Em audiência pública, DPES e população expõem precariedade de atendimento psicossocial infantojuvenil em Cariacica

Com 384 mil habitantes, Cariacica não possui sequer um Centro de Atendimento Psicossocial Infanto-Juvenil (CAPSi). Mas as demandas que deveriam ser encaminhadas a ele não param. Segundo dados levantados pela Defensoria Pública do Espírito Santo, entre novembro de 2015 e de 2016, foram realizados 716 encaminhamentos de crianças e adolescentes com problemas psicossociais que precisavam de tratamento especializado.

Devido a esta situação, a Defensoria Pública do Espírito Santo (DPES) realizou na última quarta-feira uma audiência pública sobre a instalação de um CAPSi em Cariacica. O encontro aconteceu no Núcleo de Atendimento da DPES no município e teve como objetivo colher colaborações da sociedade, dar publicidade e prestar esclarecimento à população interessada na pauta.

A audiência serviu ainda para que a Defensoria expusesse o andamento do Procedimento Preparatório nº P9956353/2016, conduzido pelo Núcleo Especializado da Infância e da Juventude, sobre a instalação do centro. Este procedimento começou há exatamente um ano, em agosto de 2016.

 “A Defensoria foi procurada pela sociedade civil de Cariacica, que trouxe algumas demandas individuais não atendidas. Alguns adolescentes que precisavam de acompanhamento psicológico ou de acompanhamento em decorrência de uso de álcool e outras drogas, não encontravam uma rede para atendê-los no município. A Defensoria então instaurou um procedimento preparatório para começar a averiguar essa situação.”, contextualizou a Defensora Thaiz Onofre.

De acordo com ela, a importância do CAPSi já é prevista por uma Portaria do Ministério da Saúde de 2011 (3.088) e pelo Plano Estadual de Política de Saúde Mental (2010-2013): o primeiro prevê que municípios com mais de 150 mil habitantes tenham pelo menos uma unidade do CAPSi e o segundo estimava o funcionamento de um centro na cidade.

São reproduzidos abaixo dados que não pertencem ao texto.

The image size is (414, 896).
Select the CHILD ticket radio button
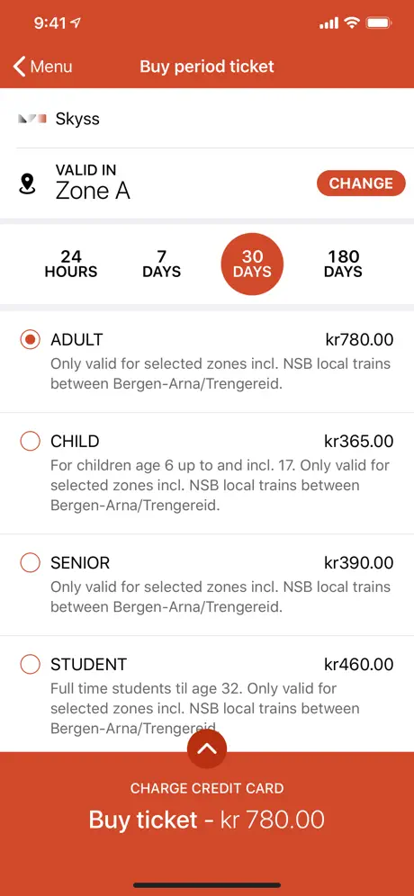click(x=30, y=441)
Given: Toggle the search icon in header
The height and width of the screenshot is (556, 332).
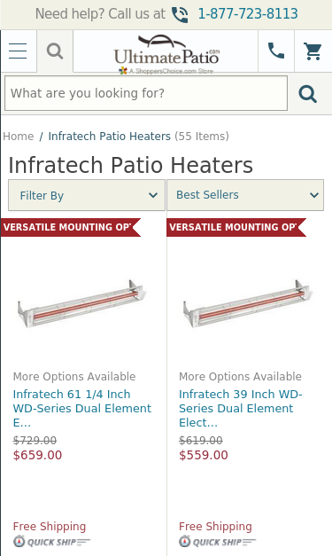Looking at the screenshot, I should pos(55,51).
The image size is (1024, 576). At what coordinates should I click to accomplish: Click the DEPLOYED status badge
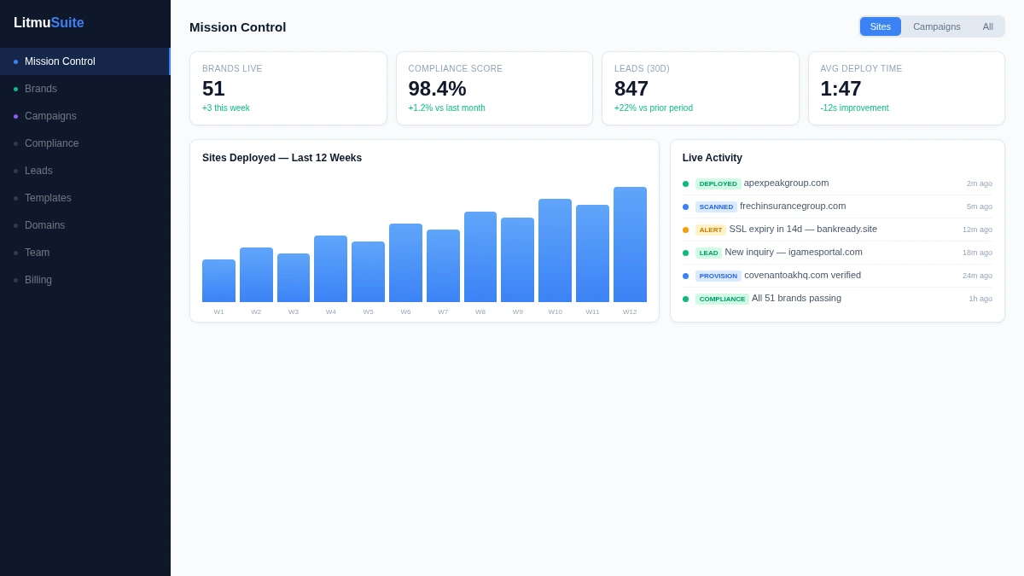tap(718, 183)
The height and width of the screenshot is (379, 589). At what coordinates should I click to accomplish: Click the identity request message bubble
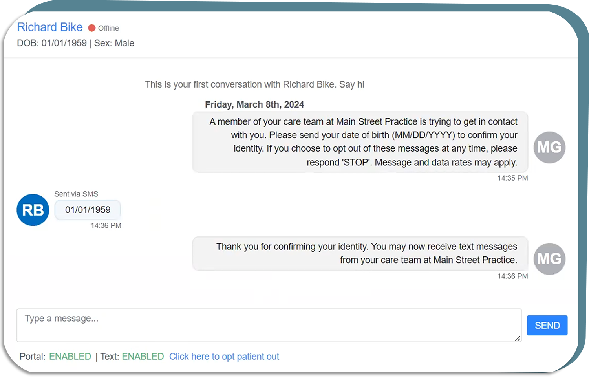click(x=360, y=142)
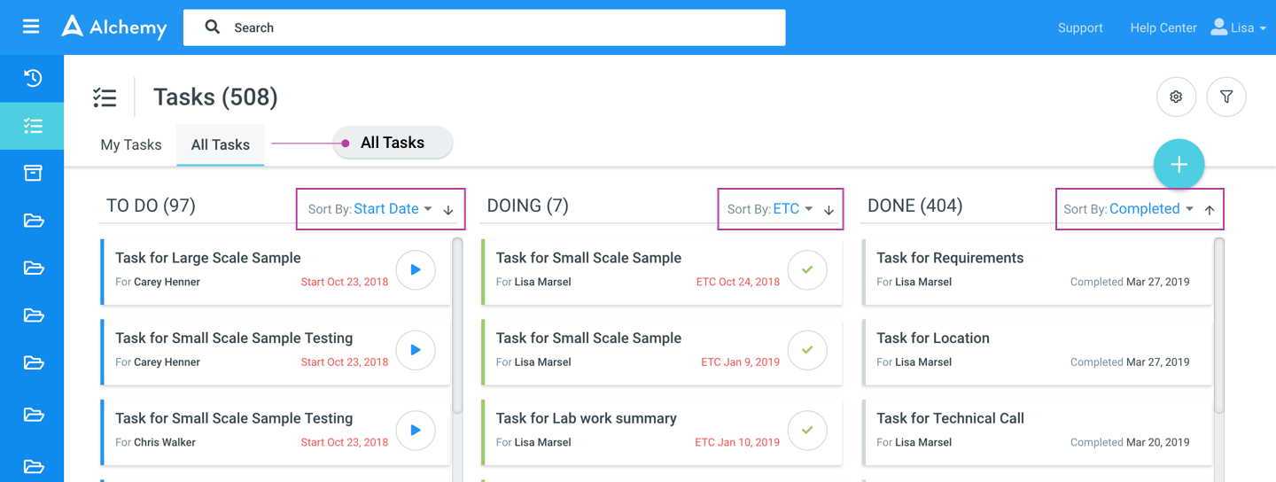The height and width of the screenshot is (482, 1276).
Task: Open the task filter funnel button
Action: [x=1226, y=97]
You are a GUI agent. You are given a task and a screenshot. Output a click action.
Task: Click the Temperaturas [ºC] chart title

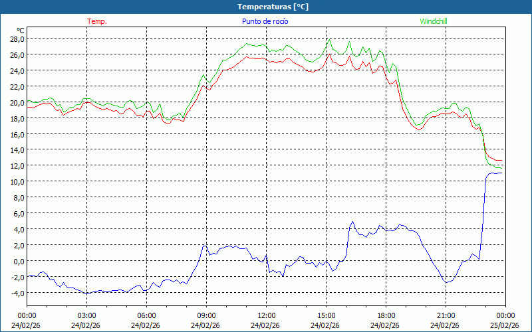click(273, 7)
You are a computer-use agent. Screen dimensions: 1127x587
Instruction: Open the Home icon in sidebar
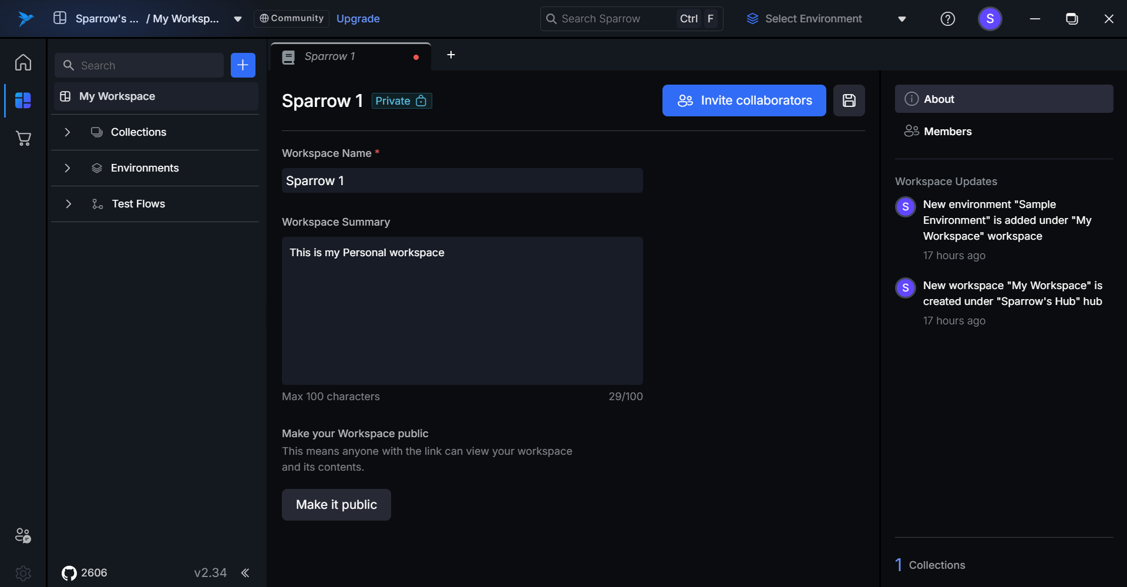click(x=23, y=62)
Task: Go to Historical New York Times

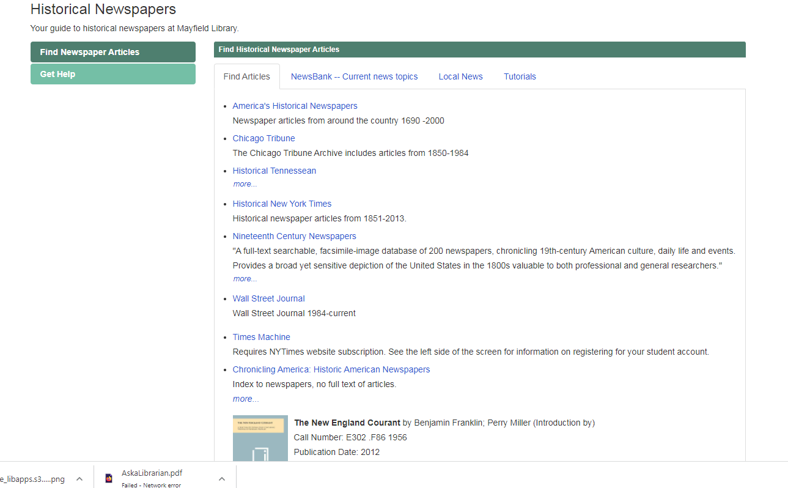Action: pos(282,204)
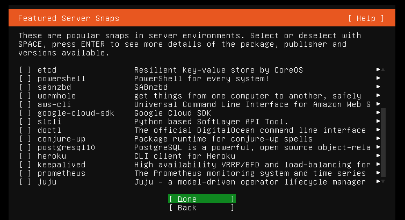Click the doctl description text
The image size is (405, 220).
[x=250, y=130]
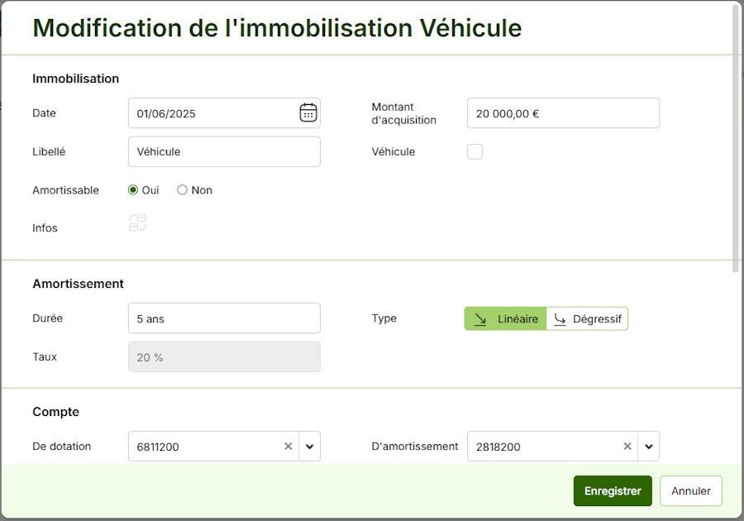Open the calendar date picker icon
This screenshot has height=521, width=744.
tap(308, 113)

Mas, além da falta de um centro especializado, as crianças e adolescentes com problemas psicossociais de Cariacica contam hoje com apenas 12 psicólogos para todo o município. O que agrava ainda mais a situação é que existe apenas um profissional neuropediatra especializado no atendimento infantil e apenas um psiquiatra.

Em maio deste ano, a DPES ofereceu um Termo de Ajustamento de Conduta (TAC) à Prefeitura para que em 180 dias seja colocado em funcionamento um CAPSi e um CAPS/AD III (para internação e pernoite). Caso o município não cumpra o termo, estará sujeito à multa de R$ 5 mil por dia, valor que será revertido ao fundo municipal da infância e adolescência de Cariacica.

Em julho, após ter sido contatado pela Defensoria, o Executivo municipal informou que a proposta “estava provavelmente na Procuradoria Municipal”, segundo a Defensora Thaiz Onofre. Até o momento a DPES não obteve nenhum posicionamento.

Posição da Prefeitura

“Estamos absorvendo o CAPSi Moxuara e CAPS Cidade, serviço prestado pelo estado hoje. Na finalização desse processo, nosso próximo foco é o CAPSi.”, informou a Secretária Municipal de Saúde, Stéfane Legran Macedo. Ela prevê que, até o final deste ano, o centro infantil comece a ser prioridade.

Ata da audiência pública

Os integrantes do Núcleo da Infância e Juventude da Defensoria consideram que a Audiência Pública foi exitosa, devido à riqueza de contribuições e do debate e à alta participação da sociedade cível organizada. O encontro teve mais de 80 participantes, conforme registro de presença (clique aqui para acessar.)

Conforme informado no encontro, a ata da audiência será disponibilizada no site da Defensoria Pública na semana que vem.